E-Hentai Dōjinshi Downloader

Build Status

简体中文 繁體中文

xeHentai WebUI

TL;DR

Windows users can download packed binaries from here or here. The package is built using PyInstaller.

Or run directly from source code:

pip install -U requests[socks]
git clone https://github.com/fffonion/xeHentai.git
cd xeHentai
python ./setup.py install
xeH

The program is running in non-interactive mode by default. To run interactively, use xeH.py -i.

For pros

Configuration file

If you are running from source code, please copy xeHentai/config.py to your current directory first. Use that file as your config file.

The priority of configuration is: Interactive inputs > Command line options > User config.py > Internal config.py.

Configuration keys:

  • daemon Set to run in default mode, can only use on posix-compatible systems. Refer to Running Modes. Default to False.

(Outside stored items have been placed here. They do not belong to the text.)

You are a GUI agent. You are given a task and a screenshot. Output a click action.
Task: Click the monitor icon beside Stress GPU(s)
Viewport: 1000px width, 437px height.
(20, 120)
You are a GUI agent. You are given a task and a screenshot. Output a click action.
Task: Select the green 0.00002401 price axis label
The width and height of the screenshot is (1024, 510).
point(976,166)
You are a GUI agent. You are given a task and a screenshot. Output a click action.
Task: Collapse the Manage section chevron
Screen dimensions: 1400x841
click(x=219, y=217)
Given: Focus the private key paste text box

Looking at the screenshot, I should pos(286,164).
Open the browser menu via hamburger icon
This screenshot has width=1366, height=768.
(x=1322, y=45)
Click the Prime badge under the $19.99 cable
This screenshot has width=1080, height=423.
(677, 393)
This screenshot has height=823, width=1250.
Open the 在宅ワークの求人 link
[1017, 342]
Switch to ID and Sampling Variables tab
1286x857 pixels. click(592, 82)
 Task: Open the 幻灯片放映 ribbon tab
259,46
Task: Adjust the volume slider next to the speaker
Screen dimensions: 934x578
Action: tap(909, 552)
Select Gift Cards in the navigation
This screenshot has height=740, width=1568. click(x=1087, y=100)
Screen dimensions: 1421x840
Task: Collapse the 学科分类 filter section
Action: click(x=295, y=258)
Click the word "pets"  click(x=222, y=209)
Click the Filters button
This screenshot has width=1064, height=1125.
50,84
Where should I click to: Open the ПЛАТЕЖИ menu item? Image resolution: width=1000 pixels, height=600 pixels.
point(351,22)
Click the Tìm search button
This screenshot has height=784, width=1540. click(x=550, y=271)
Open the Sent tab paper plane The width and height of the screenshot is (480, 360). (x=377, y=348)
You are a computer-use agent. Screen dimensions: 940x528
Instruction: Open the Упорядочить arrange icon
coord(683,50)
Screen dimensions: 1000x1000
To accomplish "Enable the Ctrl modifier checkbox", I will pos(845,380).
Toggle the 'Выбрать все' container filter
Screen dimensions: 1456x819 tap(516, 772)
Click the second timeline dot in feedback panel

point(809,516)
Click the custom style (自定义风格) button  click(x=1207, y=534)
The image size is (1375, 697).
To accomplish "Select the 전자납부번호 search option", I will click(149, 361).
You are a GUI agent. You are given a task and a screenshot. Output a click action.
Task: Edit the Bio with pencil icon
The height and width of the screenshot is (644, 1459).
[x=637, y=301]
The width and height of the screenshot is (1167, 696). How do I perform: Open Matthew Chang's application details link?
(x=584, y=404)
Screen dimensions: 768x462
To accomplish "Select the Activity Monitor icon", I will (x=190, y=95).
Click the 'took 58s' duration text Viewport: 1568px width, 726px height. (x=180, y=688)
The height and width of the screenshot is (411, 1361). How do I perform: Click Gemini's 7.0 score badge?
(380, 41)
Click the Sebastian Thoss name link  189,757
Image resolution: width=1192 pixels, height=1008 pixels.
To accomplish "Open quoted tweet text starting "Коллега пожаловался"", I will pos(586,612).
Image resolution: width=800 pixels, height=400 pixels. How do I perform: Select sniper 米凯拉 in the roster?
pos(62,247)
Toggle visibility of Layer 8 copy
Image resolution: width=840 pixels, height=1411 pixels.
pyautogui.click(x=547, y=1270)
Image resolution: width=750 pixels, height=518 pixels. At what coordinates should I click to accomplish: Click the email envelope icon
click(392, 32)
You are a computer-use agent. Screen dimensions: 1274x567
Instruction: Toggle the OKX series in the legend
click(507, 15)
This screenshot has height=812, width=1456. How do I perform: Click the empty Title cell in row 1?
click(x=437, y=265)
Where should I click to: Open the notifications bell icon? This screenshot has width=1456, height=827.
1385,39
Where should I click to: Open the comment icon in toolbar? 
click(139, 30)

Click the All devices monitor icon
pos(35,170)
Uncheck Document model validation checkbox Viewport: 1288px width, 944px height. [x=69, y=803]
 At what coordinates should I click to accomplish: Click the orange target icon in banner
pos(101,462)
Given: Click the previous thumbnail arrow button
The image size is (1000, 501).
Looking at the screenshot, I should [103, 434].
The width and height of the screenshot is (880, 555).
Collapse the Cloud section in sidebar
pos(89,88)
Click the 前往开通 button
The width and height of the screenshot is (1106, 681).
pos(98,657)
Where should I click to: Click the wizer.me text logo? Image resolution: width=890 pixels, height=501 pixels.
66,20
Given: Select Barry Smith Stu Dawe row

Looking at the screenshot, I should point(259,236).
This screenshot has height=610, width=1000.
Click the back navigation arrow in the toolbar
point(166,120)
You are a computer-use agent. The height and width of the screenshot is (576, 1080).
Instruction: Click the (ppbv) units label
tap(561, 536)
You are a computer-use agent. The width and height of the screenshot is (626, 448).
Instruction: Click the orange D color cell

  • dir Download directory. Default to current directory.

  • download_ori Set to download original images or not. Default to False.

  • jpn_title Set to select Japanese title or not. If set to False, English or Romaji title will be used. Default to True.

  • rename_ori Set to rename images to their orginal names. If set to False, image will be named in sequence numbers. Default to False.

  • proxy Proxy list. Refer to Proxies.

  • proxy_image Set to use proxy both on downloading images and scanning webpages. Default to True.

  • proxy_image_only Set to use proxy only on downloading images. Default to False.

  • rpc_interface RPC server binding IP. Refer to JSON-RPC. Default to localhost.

  • rpc_port RPC server binding port. Default to none (not serving).

  • rpc_secret RPC secret key. Default to None.

  • delete_task_files Set to delete downloaded files when deleting a task. Default to False.

  • make_archive Set to make a ZIP archive after download and delete downloaded directory. Default to False.

  • download_range Set image download range. Refer to Download range. Default to download all images.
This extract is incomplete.